Конечно, рано или поздно – и в Италии, по дороге в Штаты, и в Америке – ценители живописи открывали Отари, его картины пробивались на выставки, в галереи и уже из Вашингтона стали разлетаться по миру – в Англию, Германию, Францию, Испанию, Грецию, Японию, на Тайвань. Они росли в цене, и сегодня полотна по карману только коллекционерам настоящей, музейной живописи. Но в ту пору, лет десять – двенадцать назад, я был свидетелем, как эта самая «нетленка» рождалась из простых, будничных заказов. Я сидел у Отари часами и смотрел, как он пишет портрет двенадцатилетней девочки, ученицы Беллы. Это был волшебный, музейный портрет! О, конечно, я человек примитивный и не разбираюсь ни в тонкостях профессиональной живописи, ни в музыке. Мне недоступно наслаждение нюансами игры музыкальных виртуозов, даже если это виртуозы Спивакова. И изысканные полотна многих современных виртуозов живописи тоже не задевают моей неотесанной души. А если я стараюсь не пропускать концерты Бостонского симфонического оркестра, то только потому, что при их игре со сцены льется в зал такой мощный поток энергии, что мне ее потом хватает на месяц работы. И после любой выставки в Метрополитен-музее я сворачиваю к французам начала века и стою перед Гогеном, Мане и Матиссом до тех пор, пока от жара их полотен мне не становится душно. Я потребитель, я знаю. Я потребляю энергию Родена и Озавы, как настольная лампа потребляет энергию мощной электростанции. И для меня в полотнах Отари столько же ватт, герц и прочей энергетической мощи, сколько в картинах Сезанна, а в иных и больше! И еще тогда, в 82-м, я мечтал на первый же гонорар купить у Отари какой-нибудь натюрморт на фоне распахнутого в лето окна, чтобы даже зимой, в паскудно-пасмурный и холодный день, перед моими глазами было солнечное окно, пронизанное живительными и теплыми лучами Жизни…
Н-да… Миша не стал кинооператором. Возмужав, он сделался менеджером крупного салона автомашин «Форд» в Мэриленде, купил дом и стал в этом году отцом чудных близнецов – Отари и Даниила. Но каждый раз, когда в его каторжной, по четырнадцать часов в день, работе появляется окно хотя бы на пару часов, он едет либо в мастерскую отца, либо на кладбище, сидит у могилы отца и плачет. Взрослый, громадный мужчина – о чем он плачет? Этого я не могу вам сказать, я не знаю. В декабре прошлого года я после восемнадцати лет эмиграции прорвался на несколько часов в Баку, приехал на еврейское кладбище, нашел там могилу мамы и, стоя над ней, тоже плакал, конечно. Да, мы все плачем на родительских могилах, это слезы вины, тихих разговоров с их давно отлетевшими душами и просьбами простить.

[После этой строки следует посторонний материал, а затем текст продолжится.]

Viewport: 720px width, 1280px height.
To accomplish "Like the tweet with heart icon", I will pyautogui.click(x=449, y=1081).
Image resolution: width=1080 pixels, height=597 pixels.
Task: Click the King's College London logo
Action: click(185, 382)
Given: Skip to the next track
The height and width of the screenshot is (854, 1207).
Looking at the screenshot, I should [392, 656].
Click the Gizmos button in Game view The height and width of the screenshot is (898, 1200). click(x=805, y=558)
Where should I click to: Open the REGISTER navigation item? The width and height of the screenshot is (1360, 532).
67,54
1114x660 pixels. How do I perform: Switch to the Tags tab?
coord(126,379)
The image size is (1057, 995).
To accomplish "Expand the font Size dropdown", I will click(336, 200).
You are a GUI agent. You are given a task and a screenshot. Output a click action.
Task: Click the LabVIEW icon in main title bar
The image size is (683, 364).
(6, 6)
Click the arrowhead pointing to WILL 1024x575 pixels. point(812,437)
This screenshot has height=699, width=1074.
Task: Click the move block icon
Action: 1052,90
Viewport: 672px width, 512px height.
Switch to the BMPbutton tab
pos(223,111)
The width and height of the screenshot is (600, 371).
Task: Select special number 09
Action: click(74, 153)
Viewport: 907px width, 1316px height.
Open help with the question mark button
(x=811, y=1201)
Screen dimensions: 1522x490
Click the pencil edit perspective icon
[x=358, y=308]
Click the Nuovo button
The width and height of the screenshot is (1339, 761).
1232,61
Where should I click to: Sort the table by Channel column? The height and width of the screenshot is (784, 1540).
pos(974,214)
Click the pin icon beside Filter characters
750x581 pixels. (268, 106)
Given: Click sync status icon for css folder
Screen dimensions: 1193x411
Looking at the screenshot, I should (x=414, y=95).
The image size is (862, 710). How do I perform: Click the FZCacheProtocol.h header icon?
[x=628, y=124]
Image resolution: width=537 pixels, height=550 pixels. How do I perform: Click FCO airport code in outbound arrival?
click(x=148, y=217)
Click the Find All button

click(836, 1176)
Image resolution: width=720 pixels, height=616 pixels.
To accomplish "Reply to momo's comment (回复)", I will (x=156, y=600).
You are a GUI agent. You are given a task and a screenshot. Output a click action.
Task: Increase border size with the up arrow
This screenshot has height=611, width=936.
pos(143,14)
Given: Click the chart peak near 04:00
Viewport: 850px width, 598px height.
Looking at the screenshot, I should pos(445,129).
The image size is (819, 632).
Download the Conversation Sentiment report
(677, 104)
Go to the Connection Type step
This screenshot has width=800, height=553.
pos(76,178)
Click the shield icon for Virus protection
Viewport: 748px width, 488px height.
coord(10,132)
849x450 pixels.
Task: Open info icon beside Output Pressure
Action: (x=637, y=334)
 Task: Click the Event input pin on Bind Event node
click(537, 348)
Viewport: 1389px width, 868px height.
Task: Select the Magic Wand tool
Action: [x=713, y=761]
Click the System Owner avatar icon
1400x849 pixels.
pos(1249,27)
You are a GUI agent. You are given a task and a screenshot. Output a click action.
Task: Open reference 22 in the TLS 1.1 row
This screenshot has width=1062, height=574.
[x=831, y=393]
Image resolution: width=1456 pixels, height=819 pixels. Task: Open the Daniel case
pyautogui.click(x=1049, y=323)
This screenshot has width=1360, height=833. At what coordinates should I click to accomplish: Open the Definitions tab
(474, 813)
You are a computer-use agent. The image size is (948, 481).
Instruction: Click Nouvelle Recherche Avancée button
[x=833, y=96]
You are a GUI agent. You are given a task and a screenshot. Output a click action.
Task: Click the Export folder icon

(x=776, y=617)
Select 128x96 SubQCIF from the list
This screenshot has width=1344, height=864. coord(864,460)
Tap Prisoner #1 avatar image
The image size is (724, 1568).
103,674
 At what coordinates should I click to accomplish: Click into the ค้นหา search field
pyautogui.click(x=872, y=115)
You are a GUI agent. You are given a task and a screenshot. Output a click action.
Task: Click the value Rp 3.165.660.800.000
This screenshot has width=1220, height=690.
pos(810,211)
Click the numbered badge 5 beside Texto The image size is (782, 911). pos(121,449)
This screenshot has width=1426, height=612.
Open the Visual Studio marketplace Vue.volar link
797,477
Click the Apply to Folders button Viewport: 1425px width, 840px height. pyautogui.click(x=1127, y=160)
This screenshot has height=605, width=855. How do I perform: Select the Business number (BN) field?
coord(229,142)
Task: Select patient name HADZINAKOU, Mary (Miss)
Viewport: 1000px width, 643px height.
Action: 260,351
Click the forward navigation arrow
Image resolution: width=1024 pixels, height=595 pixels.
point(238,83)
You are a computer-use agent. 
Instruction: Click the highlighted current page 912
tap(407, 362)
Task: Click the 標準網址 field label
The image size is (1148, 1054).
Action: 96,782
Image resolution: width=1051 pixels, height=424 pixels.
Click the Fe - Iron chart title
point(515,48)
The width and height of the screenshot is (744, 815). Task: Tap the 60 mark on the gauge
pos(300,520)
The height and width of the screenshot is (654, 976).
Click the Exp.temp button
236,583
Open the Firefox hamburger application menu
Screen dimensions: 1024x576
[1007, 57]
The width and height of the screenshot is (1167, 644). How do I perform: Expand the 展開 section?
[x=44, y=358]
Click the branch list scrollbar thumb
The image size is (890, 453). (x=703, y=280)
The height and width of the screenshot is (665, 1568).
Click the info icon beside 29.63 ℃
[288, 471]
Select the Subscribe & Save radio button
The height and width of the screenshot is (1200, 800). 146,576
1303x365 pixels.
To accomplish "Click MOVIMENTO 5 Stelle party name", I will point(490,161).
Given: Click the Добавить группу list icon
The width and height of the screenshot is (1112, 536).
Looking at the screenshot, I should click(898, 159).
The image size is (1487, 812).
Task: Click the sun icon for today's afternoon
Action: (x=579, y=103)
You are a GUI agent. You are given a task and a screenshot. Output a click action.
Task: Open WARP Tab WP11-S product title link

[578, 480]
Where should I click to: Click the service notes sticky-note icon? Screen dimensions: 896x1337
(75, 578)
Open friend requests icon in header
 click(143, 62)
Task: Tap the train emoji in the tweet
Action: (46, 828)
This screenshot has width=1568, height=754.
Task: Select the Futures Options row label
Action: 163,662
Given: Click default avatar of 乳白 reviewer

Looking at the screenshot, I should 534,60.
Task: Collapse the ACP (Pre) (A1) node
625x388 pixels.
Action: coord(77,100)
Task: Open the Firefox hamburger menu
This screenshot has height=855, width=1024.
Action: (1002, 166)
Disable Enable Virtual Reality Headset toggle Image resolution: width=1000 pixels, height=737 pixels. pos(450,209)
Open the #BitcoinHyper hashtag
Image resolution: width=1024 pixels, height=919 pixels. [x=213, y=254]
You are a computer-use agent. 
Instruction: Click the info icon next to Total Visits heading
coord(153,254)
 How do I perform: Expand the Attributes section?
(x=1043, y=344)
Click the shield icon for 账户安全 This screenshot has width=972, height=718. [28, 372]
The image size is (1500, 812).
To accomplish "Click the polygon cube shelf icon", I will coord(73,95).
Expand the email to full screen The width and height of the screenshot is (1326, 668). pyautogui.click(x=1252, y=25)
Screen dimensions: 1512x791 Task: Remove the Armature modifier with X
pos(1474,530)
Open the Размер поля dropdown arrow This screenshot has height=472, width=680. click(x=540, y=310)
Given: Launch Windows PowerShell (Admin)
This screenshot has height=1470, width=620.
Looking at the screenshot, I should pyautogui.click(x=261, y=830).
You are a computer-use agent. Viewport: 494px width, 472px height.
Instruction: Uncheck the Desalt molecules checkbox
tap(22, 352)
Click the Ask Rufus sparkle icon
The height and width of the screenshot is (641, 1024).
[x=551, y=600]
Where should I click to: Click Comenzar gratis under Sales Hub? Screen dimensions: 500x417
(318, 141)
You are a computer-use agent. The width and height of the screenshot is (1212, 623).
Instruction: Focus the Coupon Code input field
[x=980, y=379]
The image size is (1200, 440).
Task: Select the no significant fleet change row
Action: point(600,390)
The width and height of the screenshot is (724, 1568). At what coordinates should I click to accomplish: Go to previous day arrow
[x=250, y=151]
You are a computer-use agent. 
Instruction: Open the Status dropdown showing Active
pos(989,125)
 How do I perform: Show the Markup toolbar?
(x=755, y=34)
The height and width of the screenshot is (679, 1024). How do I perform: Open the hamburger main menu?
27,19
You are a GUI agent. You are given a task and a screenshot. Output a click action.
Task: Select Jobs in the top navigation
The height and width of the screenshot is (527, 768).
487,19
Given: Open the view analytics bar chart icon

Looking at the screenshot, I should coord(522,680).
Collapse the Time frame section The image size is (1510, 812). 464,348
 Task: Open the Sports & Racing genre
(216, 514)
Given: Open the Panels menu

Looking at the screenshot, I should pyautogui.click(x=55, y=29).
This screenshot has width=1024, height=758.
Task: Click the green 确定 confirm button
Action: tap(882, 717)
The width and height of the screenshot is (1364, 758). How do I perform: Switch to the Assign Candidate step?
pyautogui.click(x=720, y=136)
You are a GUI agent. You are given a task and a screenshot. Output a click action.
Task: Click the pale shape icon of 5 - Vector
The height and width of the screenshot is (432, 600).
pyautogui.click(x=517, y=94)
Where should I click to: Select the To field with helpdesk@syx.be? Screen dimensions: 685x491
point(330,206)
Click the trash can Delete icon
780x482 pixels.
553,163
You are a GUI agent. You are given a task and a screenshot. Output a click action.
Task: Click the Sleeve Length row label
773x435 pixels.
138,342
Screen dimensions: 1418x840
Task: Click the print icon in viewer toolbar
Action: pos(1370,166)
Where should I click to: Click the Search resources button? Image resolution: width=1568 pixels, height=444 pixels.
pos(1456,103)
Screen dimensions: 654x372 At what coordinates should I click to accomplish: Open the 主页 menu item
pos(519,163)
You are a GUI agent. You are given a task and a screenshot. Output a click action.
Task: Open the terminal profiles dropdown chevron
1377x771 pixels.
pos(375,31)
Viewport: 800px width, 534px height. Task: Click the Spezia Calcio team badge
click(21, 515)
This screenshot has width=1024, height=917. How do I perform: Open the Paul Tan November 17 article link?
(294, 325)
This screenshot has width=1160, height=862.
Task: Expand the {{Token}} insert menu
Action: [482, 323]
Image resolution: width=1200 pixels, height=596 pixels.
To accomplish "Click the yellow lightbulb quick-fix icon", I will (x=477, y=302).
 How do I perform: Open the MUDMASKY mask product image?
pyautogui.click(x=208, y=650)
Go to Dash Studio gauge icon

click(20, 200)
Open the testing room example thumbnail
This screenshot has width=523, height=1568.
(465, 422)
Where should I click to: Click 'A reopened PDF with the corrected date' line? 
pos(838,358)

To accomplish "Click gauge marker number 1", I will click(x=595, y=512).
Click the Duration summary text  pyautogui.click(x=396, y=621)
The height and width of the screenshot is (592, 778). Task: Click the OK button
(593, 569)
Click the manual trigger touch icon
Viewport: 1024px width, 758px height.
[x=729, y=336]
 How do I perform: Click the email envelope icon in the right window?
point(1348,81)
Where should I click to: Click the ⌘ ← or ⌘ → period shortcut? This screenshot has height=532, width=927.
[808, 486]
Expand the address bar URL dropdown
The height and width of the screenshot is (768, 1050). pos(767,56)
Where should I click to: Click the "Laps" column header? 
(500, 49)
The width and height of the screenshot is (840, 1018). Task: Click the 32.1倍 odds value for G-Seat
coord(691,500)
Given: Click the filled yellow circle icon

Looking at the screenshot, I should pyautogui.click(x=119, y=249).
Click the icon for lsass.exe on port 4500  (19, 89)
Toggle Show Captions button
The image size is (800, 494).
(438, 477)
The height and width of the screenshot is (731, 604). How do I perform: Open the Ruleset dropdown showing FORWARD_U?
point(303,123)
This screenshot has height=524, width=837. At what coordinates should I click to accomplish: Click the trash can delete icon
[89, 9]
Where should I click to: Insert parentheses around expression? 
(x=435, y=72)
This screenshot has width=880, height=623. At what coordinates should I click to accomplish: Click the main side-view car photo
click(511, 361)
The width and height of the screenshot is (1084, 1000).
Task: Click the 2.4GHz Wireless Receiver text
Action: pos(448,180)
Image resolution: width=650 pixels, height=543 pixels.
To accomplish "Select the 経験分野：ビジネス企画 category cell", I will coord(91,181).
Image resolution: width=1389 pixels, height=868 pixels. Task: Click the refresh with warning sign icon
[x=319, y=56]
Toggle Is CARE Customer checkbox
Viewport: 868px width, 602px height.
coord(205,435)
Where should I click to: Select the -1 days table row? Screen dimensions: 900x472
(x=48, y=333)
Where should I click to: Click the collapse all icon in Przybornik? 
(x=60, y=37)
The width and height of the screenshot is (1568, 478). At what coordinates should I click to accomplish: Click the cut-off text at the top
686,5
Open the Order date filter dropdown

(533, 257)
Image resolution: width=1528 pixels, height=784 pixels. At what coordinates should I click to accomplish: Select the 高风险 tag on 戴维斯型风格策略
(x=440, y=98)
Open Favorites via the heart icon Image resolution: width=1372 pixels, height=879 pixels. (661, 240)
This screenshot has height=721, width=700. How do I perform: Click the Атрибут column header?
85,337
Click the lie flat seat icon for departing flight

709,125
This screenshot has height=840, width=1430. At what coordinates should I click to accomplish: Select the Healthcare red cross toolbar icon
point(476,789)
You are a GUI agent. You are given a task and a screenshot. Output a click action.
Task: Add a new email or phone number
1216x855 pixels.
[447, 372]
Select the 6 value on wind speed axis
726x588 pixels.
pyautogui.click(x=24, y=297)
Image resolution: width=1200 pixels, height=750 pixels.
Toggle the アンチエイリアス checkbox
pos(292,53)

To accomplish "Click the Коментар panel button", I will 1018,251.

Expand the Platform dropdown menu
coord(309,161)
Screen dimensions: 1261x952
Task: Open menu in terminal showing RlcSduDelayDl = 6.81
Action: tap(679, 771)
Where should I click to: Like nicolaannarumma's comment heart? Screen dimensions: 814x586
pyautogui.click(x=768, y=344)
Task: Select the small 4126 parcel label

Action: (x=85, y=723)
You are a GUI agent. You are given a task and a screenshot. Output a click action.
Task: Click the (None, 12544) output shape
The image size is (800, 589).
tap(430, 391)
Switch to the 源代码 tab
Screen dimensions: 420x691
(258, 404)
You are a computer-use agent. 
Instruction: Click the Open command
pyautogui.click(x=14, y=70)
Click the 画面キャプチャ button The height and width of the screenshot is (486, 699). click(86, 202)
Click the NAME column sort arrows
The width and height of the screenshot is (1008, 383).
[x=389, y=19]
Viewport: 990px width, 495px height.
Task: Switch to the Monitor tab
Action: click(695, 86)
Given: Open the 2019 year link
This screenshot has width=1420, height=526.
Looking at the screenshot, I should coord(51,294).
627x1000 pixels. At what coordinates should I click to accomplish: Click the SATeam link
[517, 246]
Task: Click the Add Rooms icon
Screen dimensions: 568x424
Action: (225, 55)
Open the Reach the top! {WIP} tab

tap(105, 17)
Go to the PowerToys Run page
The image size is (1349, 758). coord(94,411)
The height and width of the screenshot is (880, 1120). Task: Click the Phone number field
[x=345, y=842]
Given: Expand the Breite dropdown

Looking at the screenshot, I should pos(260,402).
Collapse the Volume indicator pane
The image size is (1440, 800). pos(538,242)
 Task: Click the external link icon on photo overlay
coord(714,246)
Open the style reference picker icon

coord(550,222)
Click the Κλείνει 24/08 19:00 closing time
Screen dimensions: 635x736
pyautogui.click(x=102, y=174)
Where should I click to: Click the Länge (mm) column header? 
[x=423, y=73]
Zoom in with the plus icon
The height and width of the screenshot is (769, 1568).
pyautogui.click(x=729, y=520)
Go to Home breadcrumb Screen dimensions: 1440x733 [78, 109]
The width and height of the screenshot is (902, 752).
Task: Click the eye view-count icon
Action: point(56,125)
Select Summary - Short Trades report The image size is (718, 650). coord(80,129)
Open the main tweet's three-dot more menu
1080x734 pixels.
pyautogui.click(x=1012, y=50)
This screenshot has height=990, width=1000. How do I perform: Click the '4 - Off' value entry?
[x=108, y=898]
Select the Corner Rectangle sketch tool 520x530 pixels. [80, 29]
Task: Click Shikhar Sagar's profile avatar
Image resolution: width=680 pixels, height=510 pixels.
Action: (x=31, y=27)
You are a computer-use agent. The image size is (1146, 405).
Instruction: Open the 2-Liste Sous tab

Каждый раз, когда Миша приезжает на могилу отца, он находит здесь остатки свежих цветов. Это Белла, его мать, была тут вчера, поливала траву вокруг могилы Отари и оставила на плите цветы, а ночью… Говорят, что ночью на кладбище приходят из леса олени и съедают цветы с могил.
Но кто их видел?
И откуда взяться лесам под Вашингтоном, в Мэриленде, изрезанном сетью шоссе и хайвэев?
Я предпочитаю думать, что эти олени спускаются на кладбище из той страны, где тишь и благодать. Они забирают цветы и уносят их Отари. Свежие цветы, которые он продолжает писать по заказу Верховного Творца. Или – потому, что Белла продолжает их приносить, как все сорок лет их так быстро пролетевшей совместной жизни…
Камин Исаака Бабеля
Еще в детстве, зачитываясь Бабелем, Багрицким и Грином, я мечтал об Одессе. Но я родился в Баку, войну – младенцем – провел в Сибири, детство – в Полтаве, армейскую юность – в Эстонии, а газетную – снова в Баку. В двадцать один год меня наконец приняли во ВГИК, я гордо сообщил об этом своему патрону Н.Н. Гладилину, бывшему главному редактору газеты «Бакинский рабочий», которого выставили из Азербайджана (частично из-за моих фельетонов), но которого Л.И. Брежнев перевел в Кишинев главным редактором «Советской Молдавии».